YOUR ASSIGNMENT -
Reproduce all entries verbatim, with nothing added or dropped.

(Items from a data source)

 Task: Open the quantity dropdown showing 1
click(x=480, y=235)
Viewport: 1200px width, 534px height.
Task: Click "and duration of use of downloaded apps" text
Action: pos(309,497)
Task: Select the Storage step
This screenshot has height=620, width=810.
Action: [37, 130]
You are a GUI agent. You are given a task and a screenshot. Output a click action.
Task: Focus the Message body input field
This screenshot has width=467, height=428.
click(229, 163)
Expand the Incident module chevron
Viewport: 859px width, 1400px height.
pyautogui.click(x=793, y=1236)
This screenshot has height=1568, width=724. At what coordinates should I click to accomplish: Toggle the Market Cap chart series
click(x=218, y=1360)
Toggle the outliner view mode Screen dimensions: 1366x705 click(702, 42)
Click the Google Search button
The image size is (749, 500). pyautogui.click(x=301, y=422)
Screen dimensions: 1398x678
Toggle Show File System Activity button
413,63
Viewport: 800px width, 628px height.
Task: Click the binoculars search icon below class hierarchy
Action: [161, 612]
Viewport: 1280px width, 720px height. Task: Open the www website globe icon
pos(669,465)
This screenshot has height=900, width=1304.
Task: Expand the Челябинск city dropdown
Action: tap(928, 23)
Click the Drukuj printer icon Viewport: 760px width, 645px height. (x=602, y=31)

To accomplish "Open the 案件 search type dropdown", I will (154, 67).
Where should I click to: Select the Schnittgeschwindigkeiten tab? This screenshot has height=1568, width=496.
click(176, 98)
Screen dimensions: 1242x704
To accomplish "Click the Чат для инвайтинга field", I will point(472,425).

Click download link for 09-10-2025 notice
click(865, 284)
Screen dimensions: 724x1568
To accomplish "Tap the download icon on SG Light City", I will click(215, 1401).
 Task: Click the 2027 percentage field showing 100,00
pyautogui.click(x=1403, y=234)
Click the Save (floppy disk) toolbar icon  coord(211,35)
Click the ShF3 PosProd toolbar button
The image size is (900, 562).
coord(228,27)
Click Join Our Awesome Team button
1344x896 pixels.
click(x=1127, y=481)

THE ANSWER -
 Task: Open the quantity dropdown showing 1
click(x=480, y=235)
Viewport: 1200px width, 534px height.
Task: Click "and duration of use of downloaded apps" text
Action: pos(309,497)
Task: Select the Storage step
This screenshot has height=620, width=810.
Action: [37, 130]
You are a GUI agent. You are given a task and a screenshot. Output a click action.
Task: Focus the Message body input field
This screenshot has width=467, height=428.
click(229, 163)
Expand the Incident module chevron
Viewport: 859px width, 1400px height.
pyautogui.click(x=793, y=1236)
This screenshot has height=1568, width=724. At what coordinates should I click to accomplish: Toggle the Market Cap chart series
click(x=218, y=1360)
Toggle the outliner view mode Screen dimensions: 1366x705 click(702, 42)
Click the Google Search button
The image size is (749, 500). pyautogui.click(x=301, y=422)
Screen dimensions: 1398x678
Toggle Show File System Activity button
413,63
Viewport: 800px width, 628px height.
Task: Click the binoculars search icon below class hierarchy
Action: [161, 612]
Viewport: 1280px width, 720px height. Task: Open the www website globe icon
pos(669,465)
This screenshot has height=900, width=1304.
Task: Expand the Челябинск city dropdown
Action: tap(928, 23)
Click the Drukuj printer icon Viewport: 760px width, 645px height. (x=602, y=31)

To accomplish "Open the 案件 search type dropdown", I will (154, 67).
Where should I click to: Select the Schnittgeschwindigkeiten tab? This screenshot has height=1568, width=496.
click(176, 98)
Screen dimensions: 1242x704
To accomplish "Click the Чат для инвайтинга field", I will point(472,425).

Click download link for 09-10-2025 notice
click(865, 284)
Screen dimensions: 724x1568
To accomplish "Tap the download icon on SG Light City", I will click(215, 1401).
 Task: Click the 2027 percentage field showing 100,00
pyautogui.click(x=1403, y=234)
Click the Save (floppy disk) toolbar icon  coord(211,35)
Click the ShF3 PosProd toolbar button
The image size is (900, 562).
coord(228,27)
Click Join Our Awesome Team button
1344x896 pixels.
click(x=1127, y=481)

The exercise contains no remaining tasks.